The conversa who enters is young and plump, her face glistening with sweat.
“You must come—please—now. It’s Suora Magdalena. I …I think …I don’t know …I can’t wake her.”
“What happened?”
“I don’t know. I—I was crossing the courtyard with laundry when I heard voices coming out of her cell. It was work hour, but I thought—well, maybe one of the sisters was in there with her. There was laughter.” She stumbles over the words. “Girls’ voices, laughing. Then suddenly there was silence. So I opened the door …and there was no one there. The cell was completely empty. Just Suora Magdalena on her pallet.”
Zuana is already reaching for the pot of camphor crystals.
“I am coming, Letizia.” As she turns she sees Serafina’s face, alive with curiosity. “Um …you are excused the rest of the work hour. Go back to your cell and wait for Vespers.”
“Can’t I come with you?”
“No.”
“But …I am your assistant. That’s what the abbess said. That I was to help you.”

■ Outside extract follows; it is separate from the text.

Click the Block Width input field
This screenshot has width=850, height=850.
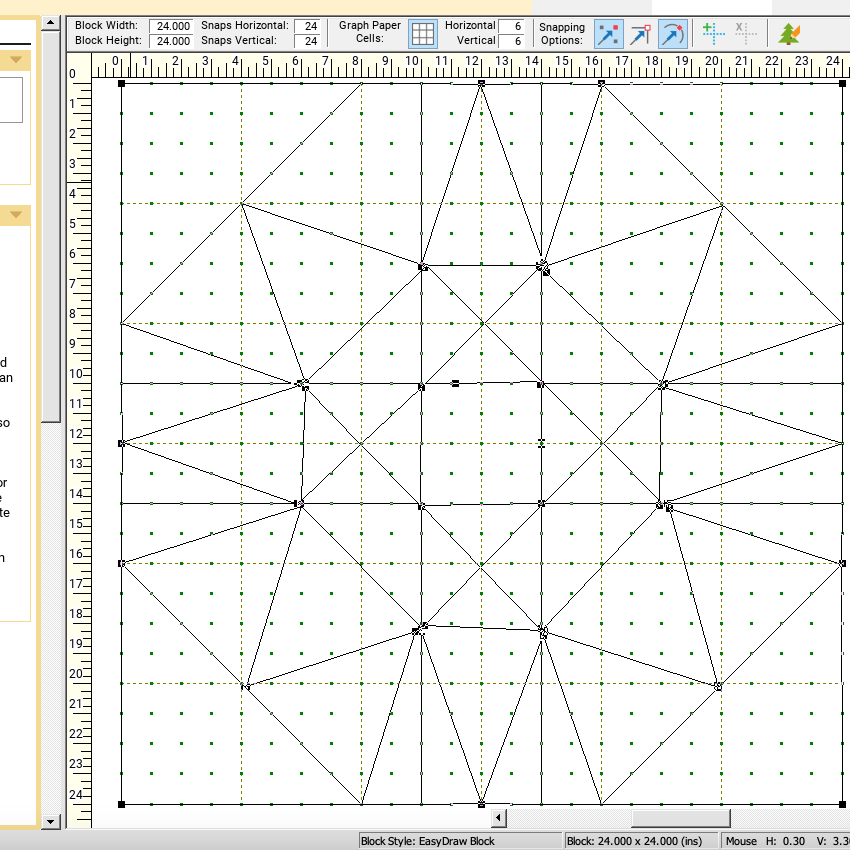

“Yes, and the help I need is for you to go back to your cell. Letizia, find a conversa to come to take charge of this liquid until I get back.”
“But I could do that,” Serafina protests. “I have studied the remedy. I know how and when to put in the herbs.”
Which is true enough, except that the rules forbid leaving a novice in an unattended dispensary. There are too many ingredients that could cause damage to others. Or herself.
“You are risking the charge of disobedience, Serafina. Go to your cell. Now.”
And whatever good work has been done between them is wiped out by the fury in her eyes. She pushes roughly past Letizia, and the door slams behind her.
CHAPTER THIRTEEN
THE WORK HOUR
is still in force and the cloisters are deserted as Zuana makes her way swiftly across the courtyard. The choir has stopped but a few excited voices slip out from the embroidery room above, a dancing inflection inside them. This must have been the laughter that Letizia heard, she thinks; sound moves strangely through winter fogs, and while it is not as dense as some days the air is still gauzy gray around her.
The door to Suora Magdalena’s cell is half open, as if waiting for visitors. She feels a strange prickling down her neck as she walks in.
Before her eyes have had time to adjust to the gloom (even in daylight it remains murky in here), Zuana is struck by the smell. She has prepared herself for sickness, even the telltale scent of death, but this is different: light, fragrant, like a wave of perfume—roses or even frangipani—summer smells in winter. It is almost as shocking as the sight that greets her on the bed.
Magdalena’s pallet is on the floor against the back wall, next to a water jug and a plate, a bucket for excrement nearby. Recently, Letizia has reported, there has been almost nothing in it to empty. But then the less one takes in, the less there is to evacuate, and over the years, in her relentless quest for God, Suora Magdalena has been waging a steady war of attrition on her body, training it to survive on almost nothing.